Label-free biosensing leverages the intrinsic optical properties of silicon photonic devices to detect biomolecular interactions without the need for fluorescent or radioactive labels. Silicon photonic microring resonators and interferometers are among the most sensitive platforms for this purpose, offering high detection limits, scalability, and compatibility with CMOS fabrication processes. These devices operate by monitoring shifts in resonant wavelengths or phase changes induced by the binding of target analytes to functionalized surfaces.

Silicon microring resonators confine light in a circular waveguide, creating a resonant condition at specific wavelengths. When biomolecules bind to the sensor surface, the effective refractive index near the waveguide changes, causing a measurable shift in the resonant wavelength. The sensitivity of these devices depends on the overlap between the evanescent field and the analyte, typically achieving detection limits in the picomolar to femtomolar range for proteins and nucleic acids. Interferometers, such as Mach-Zehnder interferometers, split light into two arms, one of which serves as a sensing path while the other acts as a reference. Biomolecular binding alters the phase of light in the sensing arm, enabling detection through interference patterns.

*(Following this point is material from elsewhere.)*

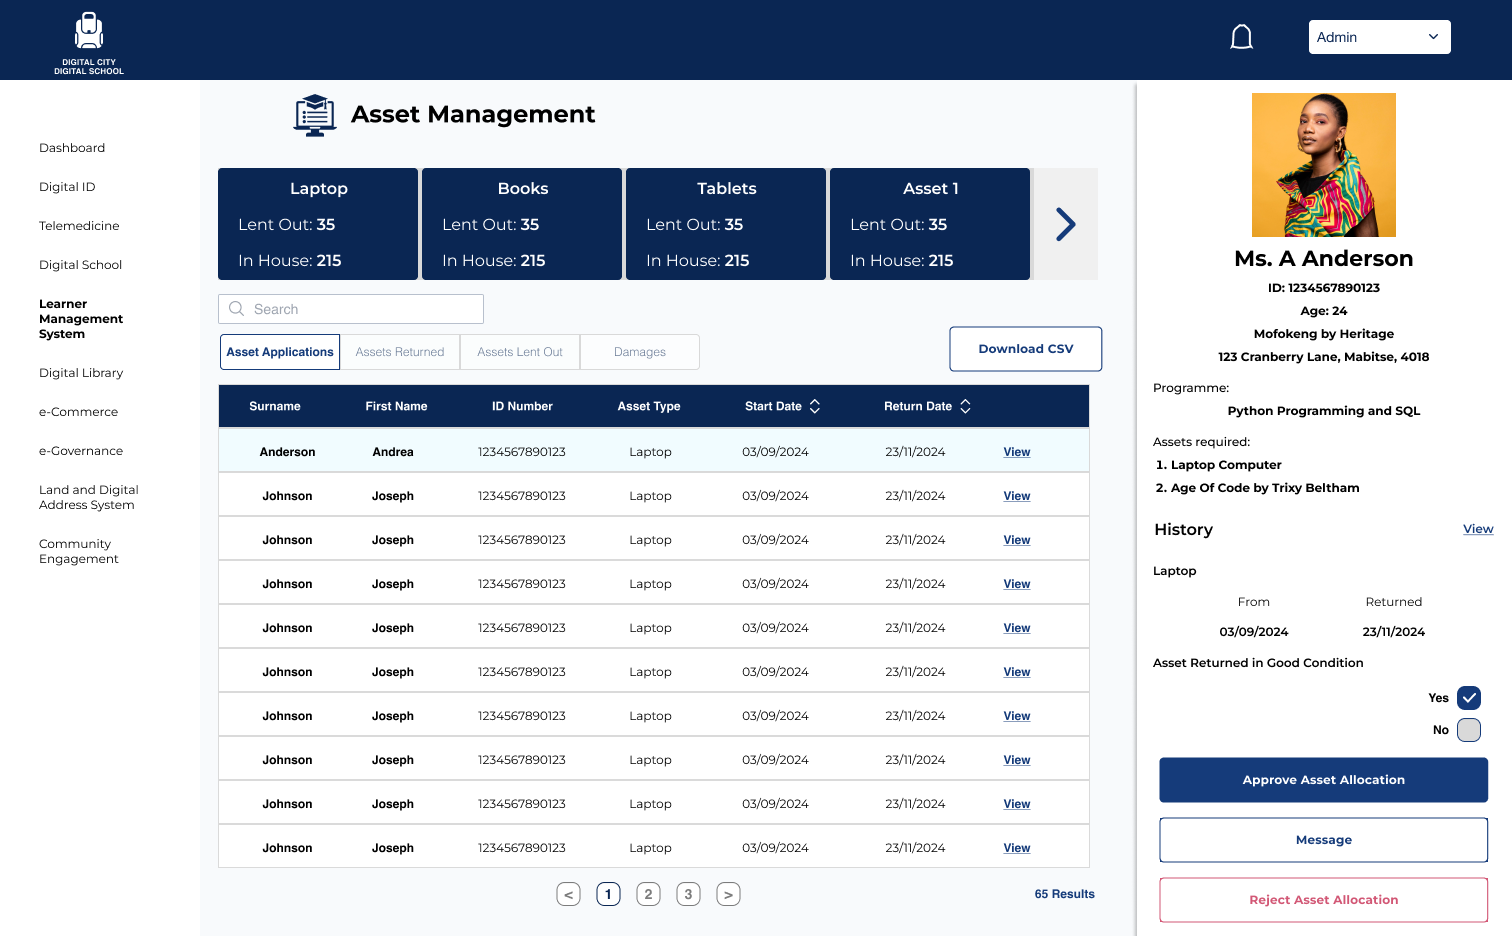Open the Admin dropdown menu
Image resolution: width=1512 pixels, height=936 pixels.
tap(1379, 37)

Surface functionalization is critical for specificity and sensitivity. Silane chemistry, such as (3-aminopropyl)triethoxysilane (APTES), is commonly used to create amine-terminated surfaces for subsequent conjugation with biorecognition elements like antibodies, aptamers, or DNA probes. Carbodiimide crosslinking (EDC/NHS) facilitates covalent attachment of proteins, while thiol-based chemistry is employed for gold-coated surfaces. Passivation with polyethylene glycol (PEG) reduces nonspecific binding, enhancing signal-to-noise ratios. The choice of functionalization strategy depends on the target analyte and the required stability of the sensor surface.

Detection limits are influenced by the device design and the strength of the evanescent field interaction. Microring resonators typically achieve limits of detection (LOD) between 1 pg/mm² and 10 pg/mm² for proteins, while interferometers can reach sub-pg/mm² levels due to their higher phase sensitivity. Multiplexing is enabled by integrating arrays of resonators or interferometers on a single chip, each functionalized with different capture molecules. Wavelength-division multiplexing (WDM) allows simultaneous monitoring of multiple resonances, making these platforms suitable for high-throughput screening in diagnostics.

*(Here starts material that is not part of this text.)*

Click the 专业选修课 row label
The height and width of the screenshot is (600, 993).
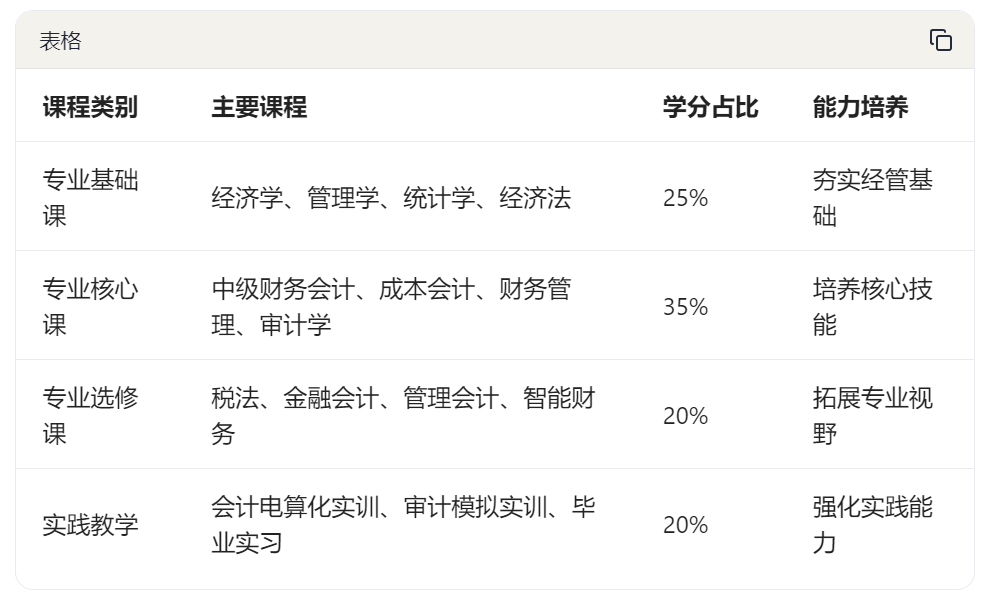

Evanescent field sensing relies on the decay of light intensity outside the waveguide, typically extending 100–200 nm into the surrounding medium. While this provides sufficient sensitivity for many applications, plasmonic enhancements can further improve detection by localizing light at metal-dielectric interfaces. Surface plasmon resonance (SPR) and localized surface plasmon resonance (LSPR) amplify the electromagnetic field, increasing sensitivity for small molecules and low-abundance targets. However, plasmonic structures introduce higher optical losses and fabrication complexity compared to all-silicon photonic devices.

For point-of-care diagnostics, microring resonators and interferometers offer advantages in miniaturization and integration with microfluidics. Their label-free operation eliminates the need for secondary detection steps, simplifying workflows. Compared to plasmonic sensors, silicon photonic devices provide better long-term stability and lower manufacturing costs, though plasmonics may outperform in scenarios requiring ultra-high sensitivity for small molecules.

Recent advancements include the use of high-Q resonators to enhance sensitivity and the development of hybrid plasmonic-photonic structures to combine the benefits of both approaches. Future directions focus on improving multiplexing capabilities, reducing sample volumes, and integrating these sensors with portable readout systems for real-world applications.

In summary, silicon photonic microring resonators and interferometers are powerful tools for label-free biosensing, offering high sensitivity, multiplexing potential, and compatibility with scalable fabrication. While evanescent field sensing provides robust performance for many diagnostic applications, plasmonic enhancements can further push detection limits for specialized use cases. The choice between these approaches depends on the specific requirements of sensitivity, cost, and system integration.